Count the lines in the entries below that contain the word "height". Give only the number.

--- START Input material ---

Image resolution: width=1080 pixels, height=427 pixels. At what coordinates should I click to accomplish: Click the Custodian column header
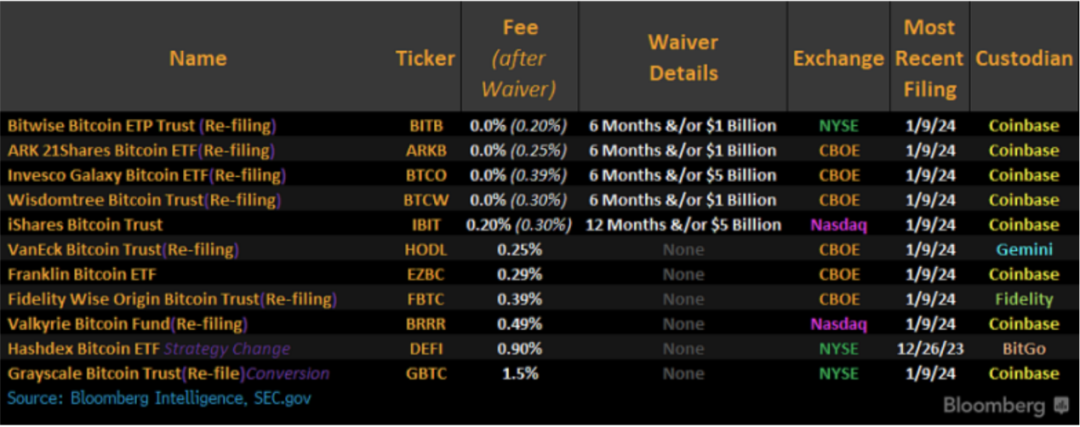[x=1023, y=58]

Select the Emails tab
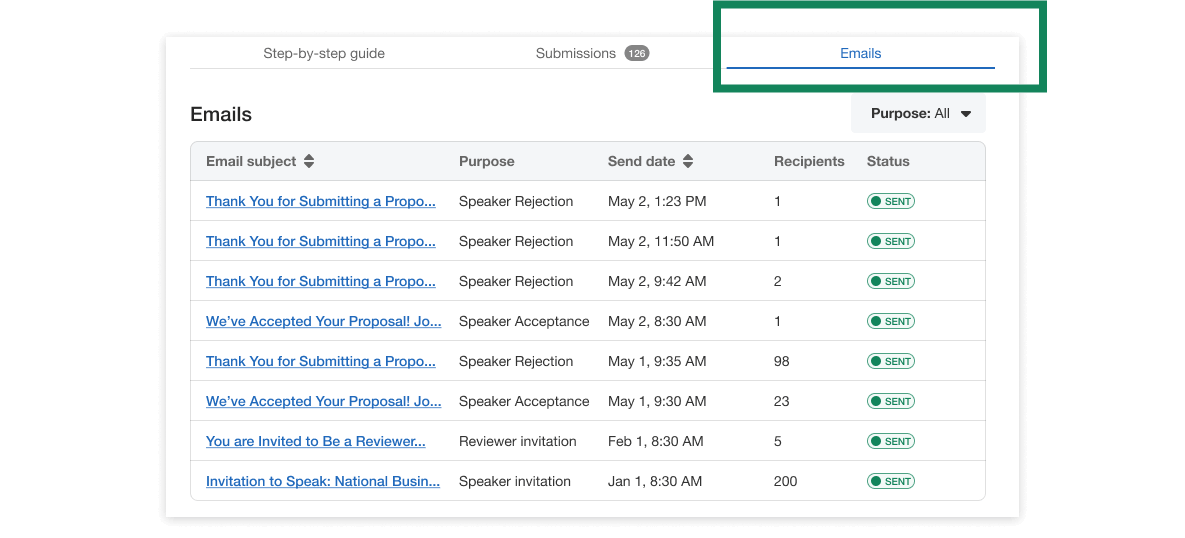click(860, 53)
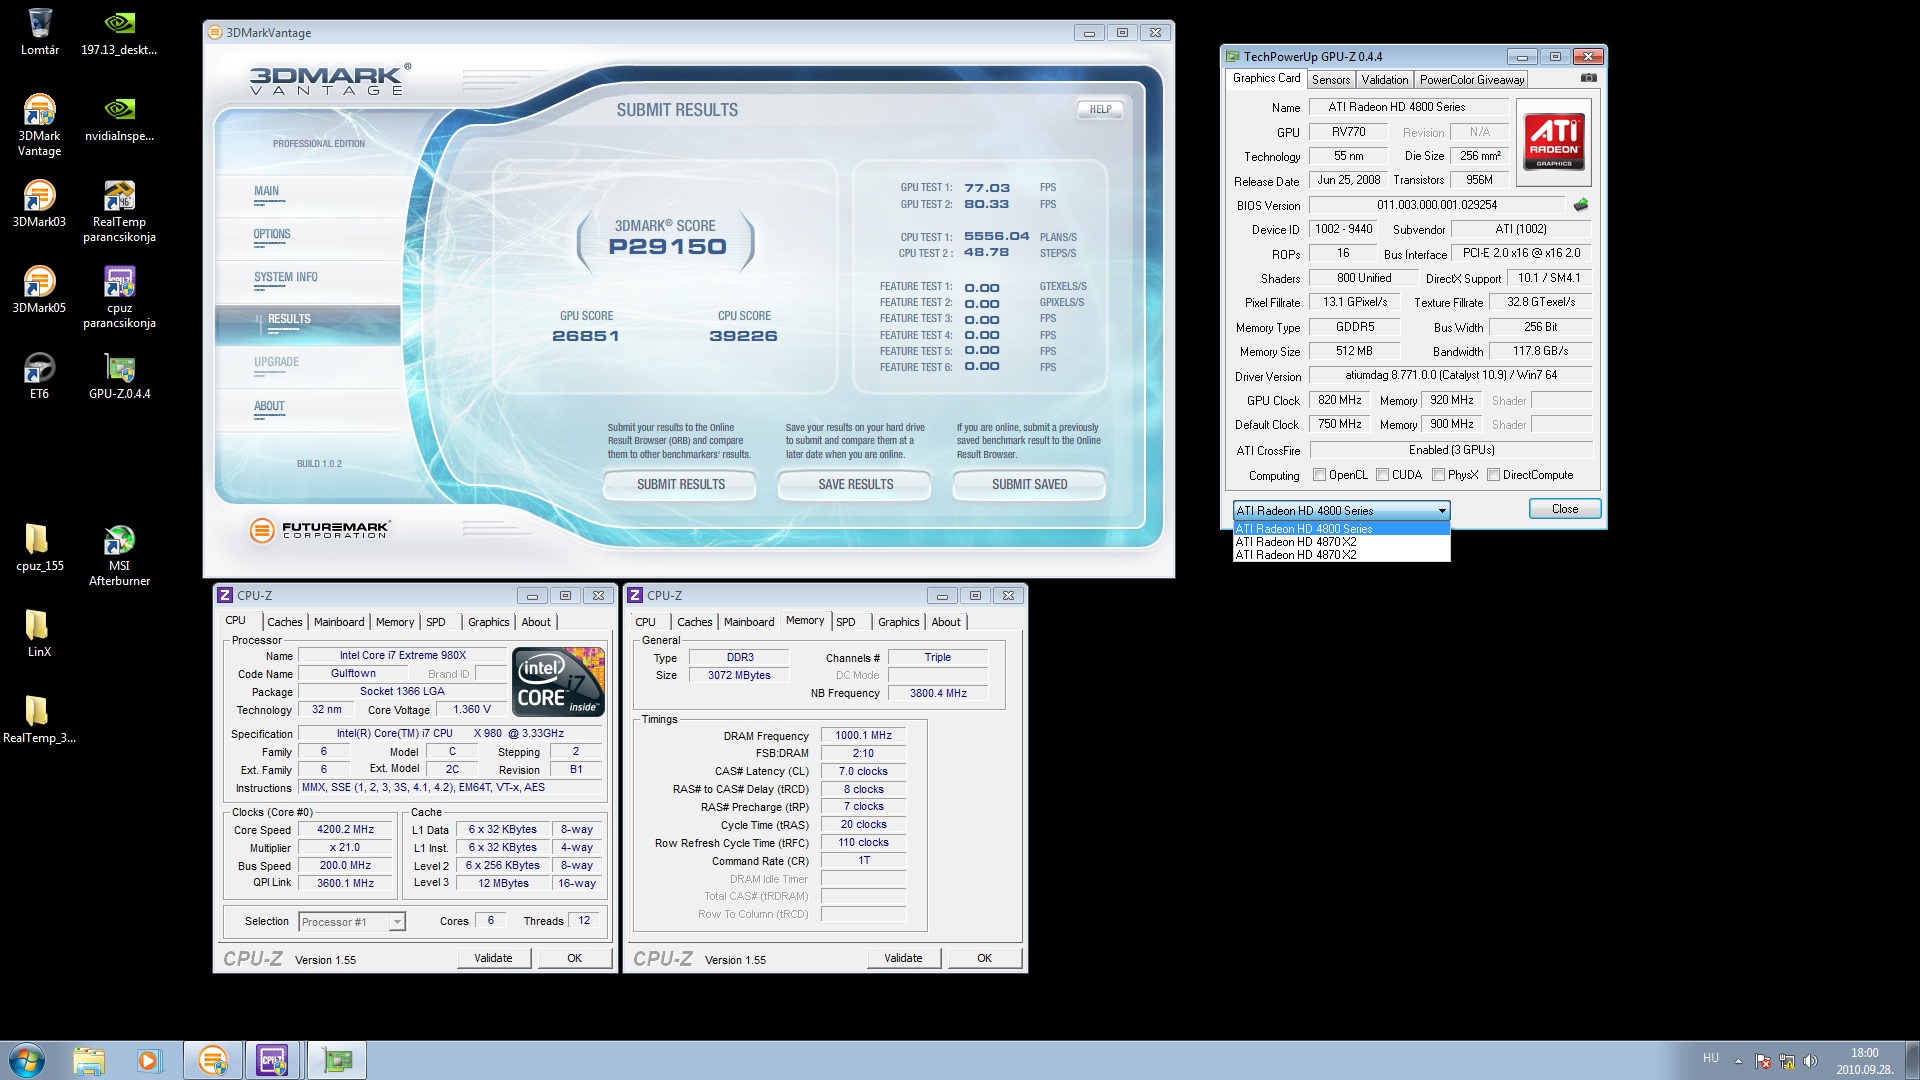
Task: Enable the OpenCL checkbox
Action: (1320, 475)
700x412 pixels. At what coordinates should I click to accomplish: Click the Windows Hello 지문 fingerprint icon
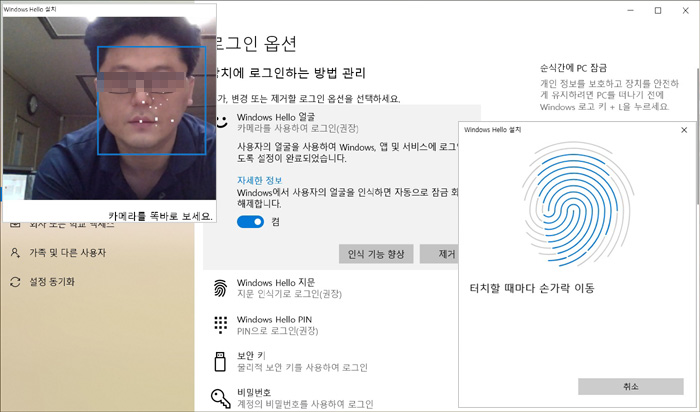(220, 289)
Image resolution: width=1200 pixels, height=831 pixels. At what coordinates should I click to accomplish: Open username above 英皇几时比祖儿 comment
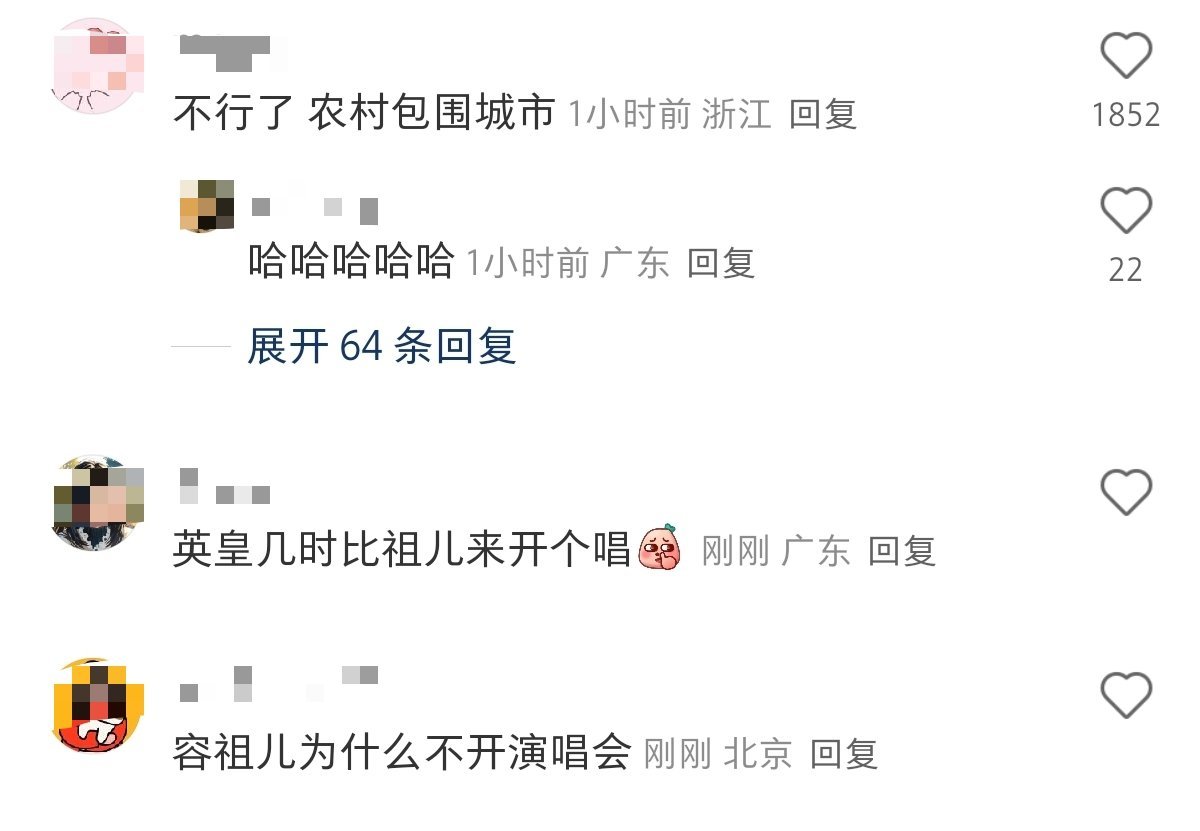point(225,487)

--- END Input material ---

**Task response**
2